Who this is for: AEs, SCs, BDRs preparing for competitive deals.Time: 10-15 minutes per account.What you’ll have at the end: A clear picture of the competitive landscape at a specific account, with positioning recommendations.

Step 1: Check the Tech Stack (3 min)

Go to Intelligence → Tech Stack for the account. Your favourite technologies are highlighted. Look for:
  • Direct competitors - Are they installed? What’s the confidence level? Is adoption growing or declining?
  • Adjacent technologies - What else are they using in your space? This tells you how they’ve built their stack and where your product fits.
  • Trends - Technologies appearing more frequently in recent job postings are being invested in. Declining technologies might signal a replacement window.

Step 2: Understand Why They’d Switch (5 min)

Go to Strategic Insights and look for priorities that create competitive pressure:
  • Are they consolidating vendors? (“Reduce tool sprawl” = opportunity to replace a competitor with your platform)
  • Are they investing in a new capability? (New initiative might need a different tool than what they have)
  • Are they under cost pressure? (Cheaper or more efficient alternative wins)
  • Are they scaling? (The competitor might not scale with them)
Cross-reference with Financial Intelligence - are they growing, flat, or contracting?

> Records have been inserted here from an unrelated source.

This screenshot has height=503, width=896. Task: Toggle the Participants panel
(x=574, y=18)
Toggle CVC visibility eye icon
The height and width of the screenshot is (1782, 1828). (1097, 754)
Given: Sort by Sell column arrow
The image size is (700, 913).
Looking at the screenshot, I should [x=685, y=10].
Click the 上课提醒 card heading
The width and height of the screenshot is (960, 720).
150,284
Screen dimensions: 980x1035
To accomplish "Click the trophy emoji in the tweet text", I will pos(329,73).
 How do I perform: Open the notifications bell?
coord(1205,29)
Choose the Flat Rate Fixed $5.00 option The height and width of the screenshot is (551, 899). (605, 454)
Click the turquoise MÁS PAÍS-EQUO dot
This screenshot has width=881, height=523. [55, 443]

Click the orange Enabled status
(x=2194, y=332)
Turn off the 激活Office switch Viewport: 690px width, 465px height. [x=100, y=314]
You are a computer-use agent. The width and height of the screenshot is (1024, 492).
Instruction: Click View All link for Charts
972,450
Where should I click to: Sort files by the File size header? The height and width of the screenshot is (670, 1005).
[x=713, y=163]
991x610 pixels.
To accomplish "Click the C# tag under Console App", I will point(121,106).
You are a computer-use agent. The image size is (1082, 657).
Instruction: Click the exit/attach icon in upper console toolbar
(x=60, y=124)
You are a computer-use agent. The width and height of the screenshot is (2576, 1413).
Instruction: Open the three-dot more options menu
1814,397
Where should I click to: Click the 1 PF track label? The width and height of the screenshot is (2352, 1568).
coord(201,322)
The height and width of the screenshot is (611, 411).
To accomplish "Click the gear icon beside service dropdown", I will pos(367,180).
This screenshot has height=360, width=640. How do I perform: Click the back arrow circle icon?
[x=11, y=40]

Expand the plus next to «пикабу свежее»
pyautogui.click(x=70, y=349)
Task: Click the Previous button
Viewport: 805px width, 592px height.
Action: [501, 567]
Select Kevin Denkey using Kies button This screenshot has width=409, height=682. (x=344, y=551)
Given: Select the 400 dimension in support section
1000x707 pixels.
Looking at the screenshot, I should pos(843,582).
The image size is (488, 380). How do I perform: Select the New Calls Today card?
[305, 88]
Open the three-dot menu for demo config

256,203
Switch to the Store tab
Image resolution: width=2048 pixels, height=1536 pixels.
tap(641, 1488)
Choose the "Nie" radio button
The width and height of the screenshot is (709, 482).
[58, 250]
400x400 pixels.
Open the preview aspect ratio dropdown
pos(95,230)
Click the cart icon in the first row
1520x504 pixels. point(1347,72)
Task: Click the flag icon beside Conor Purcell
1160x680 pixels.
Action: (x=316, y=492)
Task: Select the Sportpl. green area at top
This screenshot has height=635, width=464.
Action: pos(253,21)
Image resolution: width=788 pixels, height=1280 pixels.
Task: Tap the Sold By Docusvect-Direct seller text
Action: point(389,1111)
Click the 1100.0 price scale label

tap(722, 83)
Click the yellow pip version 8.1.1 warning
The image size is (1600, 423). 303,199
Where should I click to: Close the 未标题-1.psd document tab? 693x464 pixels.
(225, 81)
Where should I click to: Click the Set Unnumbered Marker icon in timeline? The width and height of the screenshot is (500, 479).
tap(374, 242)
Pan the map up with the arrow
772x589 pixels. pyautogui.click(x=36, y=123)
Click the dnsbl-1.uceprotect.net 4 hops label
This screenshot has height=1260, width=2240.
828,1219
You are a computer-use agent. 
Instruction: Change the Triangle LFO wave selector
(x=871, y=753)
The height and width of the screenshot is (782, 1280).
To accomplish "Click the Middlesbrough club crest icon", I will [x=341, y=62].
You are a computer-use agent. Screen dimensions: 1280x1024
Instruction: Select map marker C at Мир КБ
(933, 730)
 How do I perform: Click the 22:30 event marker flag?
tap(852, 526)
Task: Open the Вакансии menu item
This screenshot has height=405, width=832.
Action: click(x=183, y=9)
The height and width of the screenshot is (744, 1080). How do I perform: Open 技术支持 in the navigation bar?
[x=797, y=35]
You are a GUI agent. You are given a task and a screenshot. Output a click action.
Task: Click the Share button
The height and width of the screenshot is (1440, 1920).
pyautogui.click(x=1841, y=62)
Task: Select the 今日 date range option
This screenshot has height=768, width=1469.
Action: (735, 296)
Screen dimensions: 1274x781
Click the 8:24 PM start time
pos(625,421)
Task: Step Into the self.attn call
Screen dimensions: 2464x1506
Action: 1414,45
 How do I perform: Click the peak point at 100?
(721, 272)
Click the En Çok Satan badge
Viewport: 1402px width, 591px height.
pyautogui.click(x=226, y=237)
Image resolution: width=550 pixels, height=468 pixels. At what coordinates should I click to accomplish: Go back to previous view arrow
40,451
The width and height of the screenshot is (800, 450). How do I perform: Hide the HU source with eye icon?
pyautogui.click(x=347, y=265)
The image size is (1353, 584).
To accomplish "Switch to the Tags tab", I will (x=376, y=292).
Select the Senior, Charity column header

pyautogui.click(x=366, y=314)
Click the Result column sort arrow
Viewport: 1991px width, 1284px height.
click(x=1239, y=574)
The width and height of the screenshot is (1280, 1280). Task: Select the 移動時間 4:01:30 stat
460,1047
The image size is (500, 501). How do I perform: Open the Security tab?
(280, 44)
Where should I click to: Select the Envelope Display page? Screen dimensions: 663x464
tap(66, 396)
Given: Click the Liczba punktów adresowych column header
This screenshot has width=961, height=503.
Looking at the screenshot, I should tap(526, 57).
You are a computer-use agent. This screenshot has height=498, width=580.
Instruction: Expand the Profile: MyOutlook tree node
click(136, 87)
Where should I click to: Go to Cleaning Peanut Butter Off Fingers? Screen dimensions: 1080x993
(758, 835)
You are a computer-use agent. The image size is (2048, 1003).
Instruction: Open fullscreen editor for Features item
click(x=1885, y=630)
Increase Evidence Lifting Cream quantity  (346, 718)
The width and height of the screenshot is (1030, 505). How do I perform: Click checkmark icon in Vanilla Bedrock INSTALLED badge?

This affects their appetite for change.

Step 3: Generate Competitive Positioning (5 min)

Use the AI Assistant:
“I’m going into a deal at [Company] where they currently use [Competitor]. Based on their strategic priorities and technology landscape, how should I position against [Competitor]? Give me 3 key differentiation points that are specific to this account.”
The assistant will combine the account’s strategic context with the competitive landscape to give you account-specific positioning - not generic battle card points.

Step 4: Identify Displacement Champions

Go to Contacts & Org Chart and look for:
  • People who recently joined from companies that use your product (they’ve seen the alternative)
  • People in roles that would benefit from switching (power users of the competitor)
  • New leaders who might bring a different technology preference

Tips

  • Displacement is a different conversation than greenfield. If they already use a competitor, you’re asking them to switch - which is harder than buying something new. Lead with what’s wrong with the status quo, not with your features.
  • Reference the competitor by name in conversation. “I see you’re using [Competitor]” shows you’ve done your homework and opens the discussion naturally.
  • Watch for multi-vendor situations. Some accounts use multiple tools in the same space. That’s often a sign of organic sprawl that a platform play can consolidate.